A bilateral consultation was held with China over the impact on international shipping firms of the extension of Chinese value added tax to cover shipping services on August 1, 2013, on the basis of Circular 37/2013.
Commissioner William Doyle of the US Federal Maritime Commission (FMC) provided an update on December 11, 2013, that during these consultations the US delegation highlighted that foreign shipping companies were newly subject to a 6 percent tax on freight collected; an increase in the tax burden for foreign businesses in China.
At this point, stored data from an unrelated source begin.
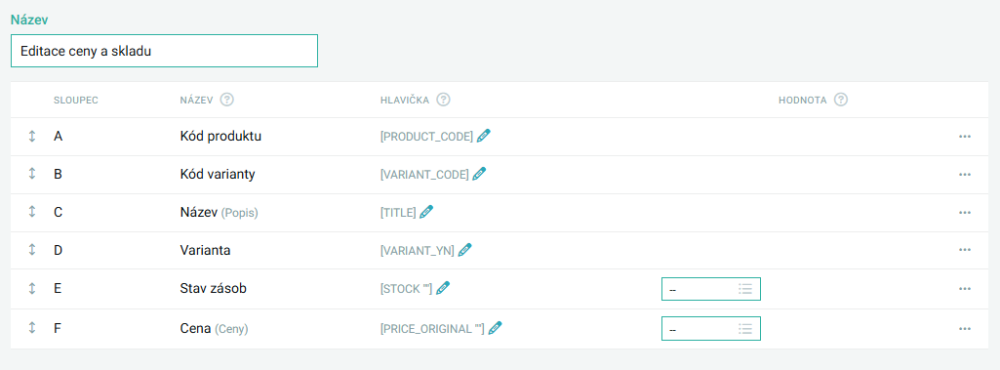Click reorder handle of column A row
This screenshot has height=370, width=1000.
pyautogui.click(x=32, y=136)
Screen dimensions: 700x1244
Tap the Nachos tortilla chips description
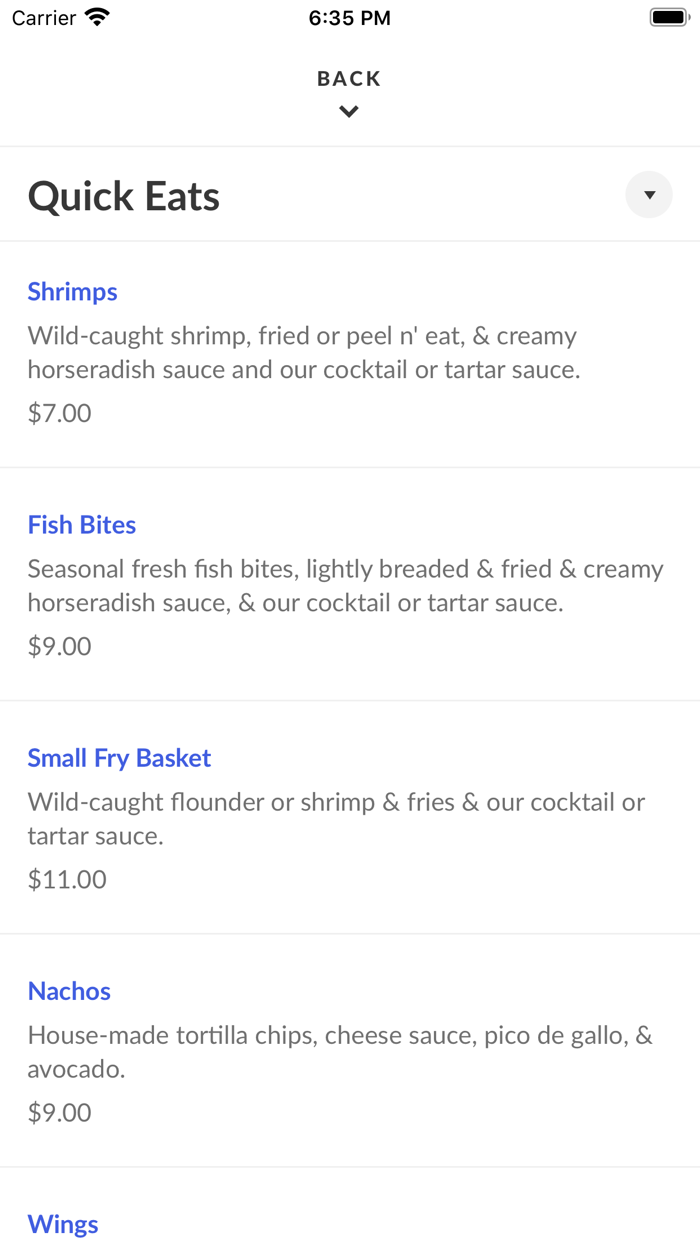(x=340, y=1052)

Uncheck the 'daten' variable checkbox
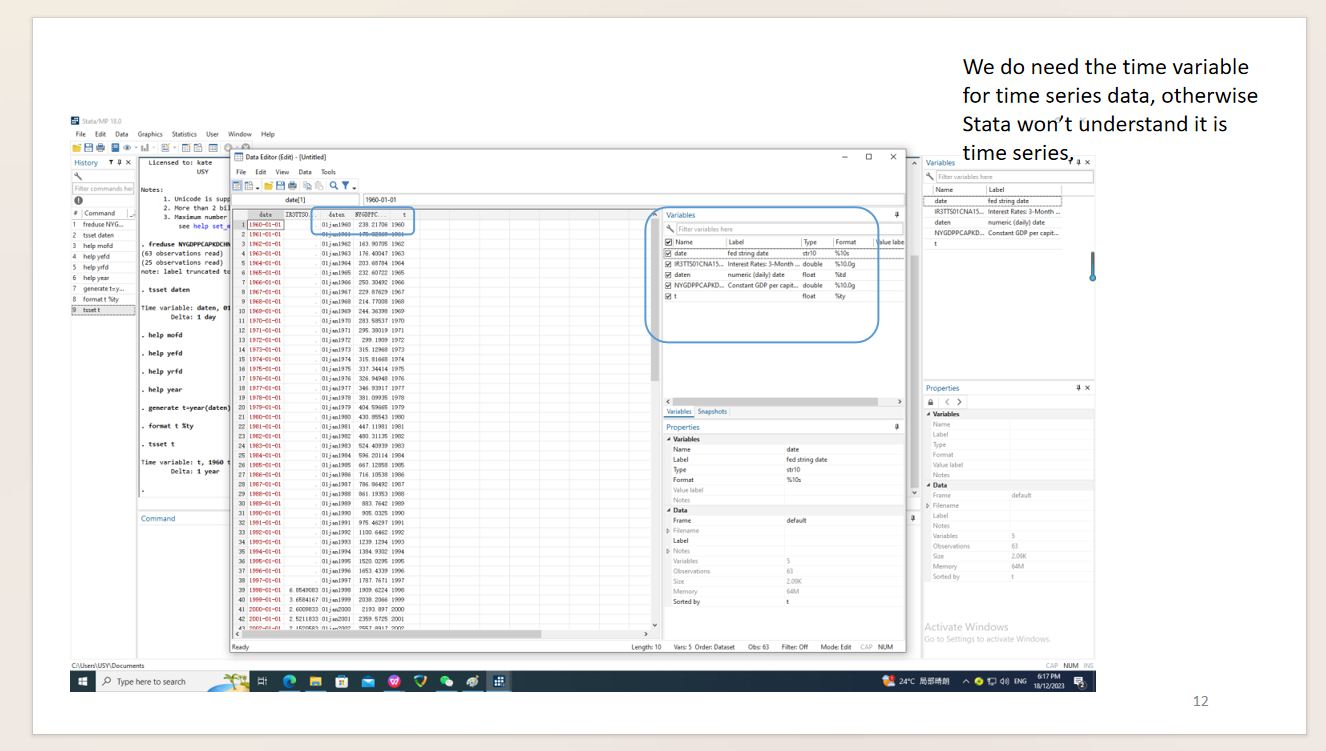pos(669,275)
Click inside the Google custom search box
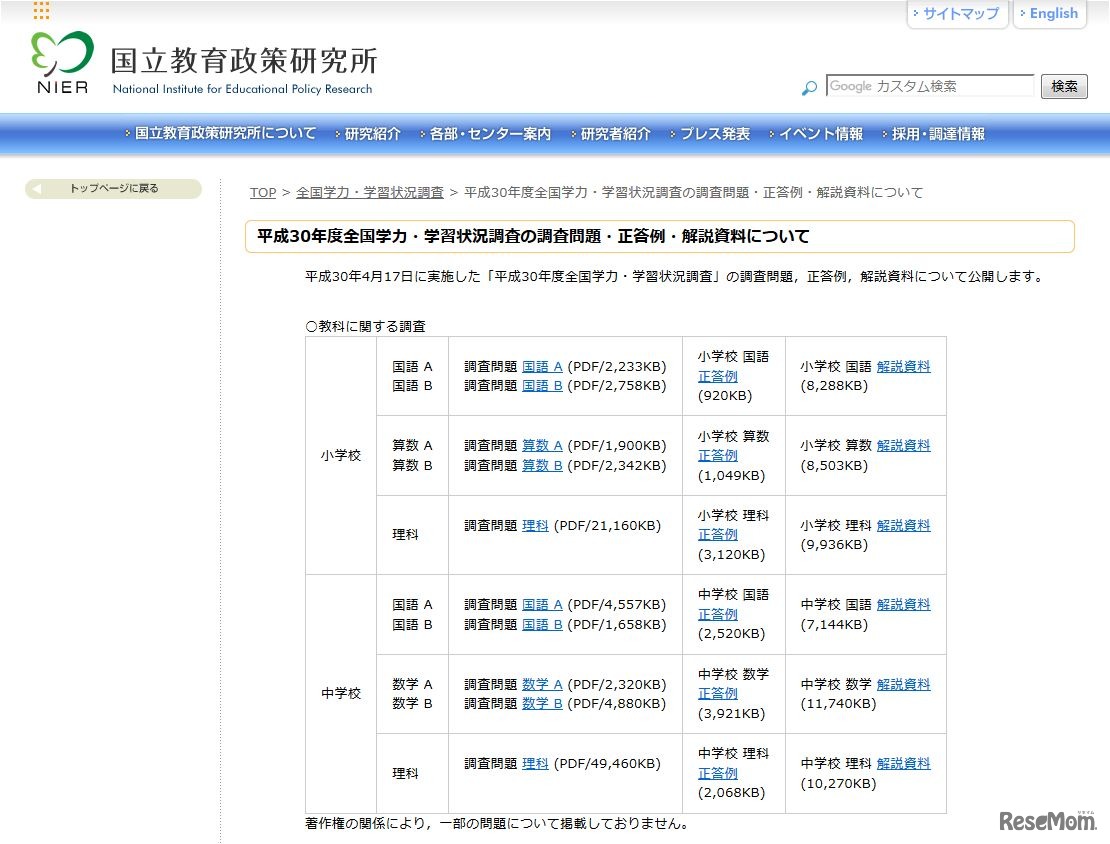 point(930,86)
The US delegation have also pointed out that there are no complaints about China’s transition from a business tax to a VAT, but that the United States “has questions as to the fair application of the tax with regard to international maritime transportation.”
The US delegation also expressed the business community’s desire for clarity and certainty with respect to the VAT. In this regard, the business community is interested in learning more about potential refunds if there is an overpayment of taxes; and their concern over any consequences of an inadvertent underpayment of taxes and the possible penalties that they may incur as a result.”
The Chinese representatives committed to continue working with the State Administration of Taxation and other government agencies within China in order to seek more guidance and clarity on the VAT. The US delegation committed that the FMC would work with the appropriate US agencies, private sector interests and representatives of China with the goal of securing more guidance and clarity in this regard.